My earlier realization sharpens with the notion I can’t capture this-the imagery that makes me so happy-if i don’t see them regularly. I’ll only have bits and pieces retained because it’s the best my memory can do. This inability only strengthens knowing most of my time is spent indoors or in front of a screen.
Balyes’ blatantly simple “book about making art” propels me to normalize myself as an artist, but more importantly as a human. As an artist, I do not climb into bed at 2 AM and unlearn the harmful habits instilled into my creative procedure. The impulse to work until I’m satisfied with my working canvas is hard to remove, and my health deteriorates as a result. Identifying the source of my internalized perfectionism is much harder, and my biggest fear is not to display unsatisfactory work, but to have any at all.
Balyes unravels this in Art and Fear, which thoroughly dissects infamous fears in embracing “imperfect” artwork. My specific fear is relentlessly pressed in Balyes’ work until it irritates like acne I can no longer ignore. It does not fade away immediately as I tend to it, but the act itself allows me to feel better.
The fear of my outside image and how I look to others identifies itself in my brain. It circulates my general consciousness and bleeds into my workflow, until my arm hesitates so much I can’t make my next stroke in my sketchbook. It distracts me from why I continue to draw- enjoyment found in adding pressure from graphite to paper. Thrill found in moving my arms and hands simultaneously to draw. Therapeutic happiness found in the characters, stories, patterns, and themes unraveling as I open my sketchbook to draw again.
I shove fear aside to approach why I continue to draw. I learned it’s name as joy. Joy explains that artists are not machines to be broadcasted on How It’s Made, a show that plays when we are most active together. Joy notes this as my favorite show to watch as a kid, and to watch when I’m happy.
Joy adds that artists are people who enjoy things. And our artwork is akin to clay, because our efforts churn out of our hands with an unpredictable mold and texture, and we have no idea if it’ll hold up or display properly. What matters is that clay is fun to use.
In my future 12 at midnight- I’ll think about Joy, climb into bed, and realize this is okay.
Why does art suddenly grow intimidating when marked as an assignment? Can’t I chain it down and make it be mine?

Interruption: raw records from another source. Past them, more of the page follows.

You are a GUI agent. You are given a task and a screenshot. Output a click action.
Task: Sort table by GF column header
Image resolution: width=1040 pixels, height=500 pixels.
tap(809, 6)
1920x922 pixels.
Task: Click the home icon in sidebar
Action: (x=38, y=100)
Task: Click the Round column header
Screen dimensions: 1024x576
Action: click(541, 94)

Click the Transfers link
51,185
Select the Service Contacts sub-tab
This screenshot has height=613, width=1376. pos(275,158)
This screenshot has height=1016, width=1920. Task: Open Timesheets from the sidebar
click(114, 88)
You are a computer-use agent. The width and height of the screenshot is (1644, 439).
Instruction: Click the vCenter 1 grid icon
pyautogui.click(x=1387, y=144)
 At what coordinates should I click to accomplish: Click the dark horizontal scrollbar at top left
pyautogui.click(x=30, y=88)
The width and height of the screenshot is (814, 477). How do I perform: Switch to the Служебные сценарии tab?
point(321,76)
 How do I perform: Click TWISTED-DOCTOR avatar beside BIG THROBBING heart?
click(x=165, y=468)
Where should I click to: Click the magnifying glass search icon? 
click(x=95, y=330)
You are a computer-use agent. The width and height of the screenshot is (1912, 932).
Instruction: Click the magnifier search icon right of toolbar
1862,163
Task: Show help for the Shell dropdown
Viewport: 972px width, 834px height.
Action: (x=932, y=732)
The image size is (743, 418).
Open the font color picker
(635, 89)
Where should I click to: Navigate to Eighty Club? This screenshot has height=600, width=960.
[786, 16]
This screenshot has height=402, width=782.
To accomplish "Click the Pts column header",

My last two hours were frustratingly scattered in finding a nice glitchy overlay for my website, only to realize WordPress does not offer the feature for free. A loud click on WordPress’ HTML feature echoes in a public university library. My next seventy minutes were thoroughly baked in making HTML errors and my efforts were used to no avail.
. . . Except one. Patterns act similarly to coded software, as both require crisp alignment and setup to function properly. A rough estimate of four hours worth of software editing mirrors what visual patterns require: both require ample scrutinization and time from a human eye, and both can and will be monetized given an opportunity. A pattern may include any shape or any identifiable piece of visual information. However, the infinite ways to organize a pattern and the difficulty of choosing a sufficient one may bar users and artists.
It’s the user’s option to tail down a pattern and customize it however they see fit. A customized pattern, when tailored successfully, creates a beautiful scope for both readers and its creator to enjoy.
This requires enlightenment within an artist and for themselves to recognize fear as a barring factor in their artistic process. Our visual process often blurs the distinction between enjoyment and fear into one variable, and both largely affect how artists prepare their work. Except an artist begins with enjoyment of bleeding ink into paper, and the fear of finishing an unsatisfactory work follows shortly after. The ability to successfully distinguish fear out these two factors, and sit on it while making art amplifies an artist’s compository work.
TL;DR – Strap your fears on God’s leash and throw them away — he’ll know what to do.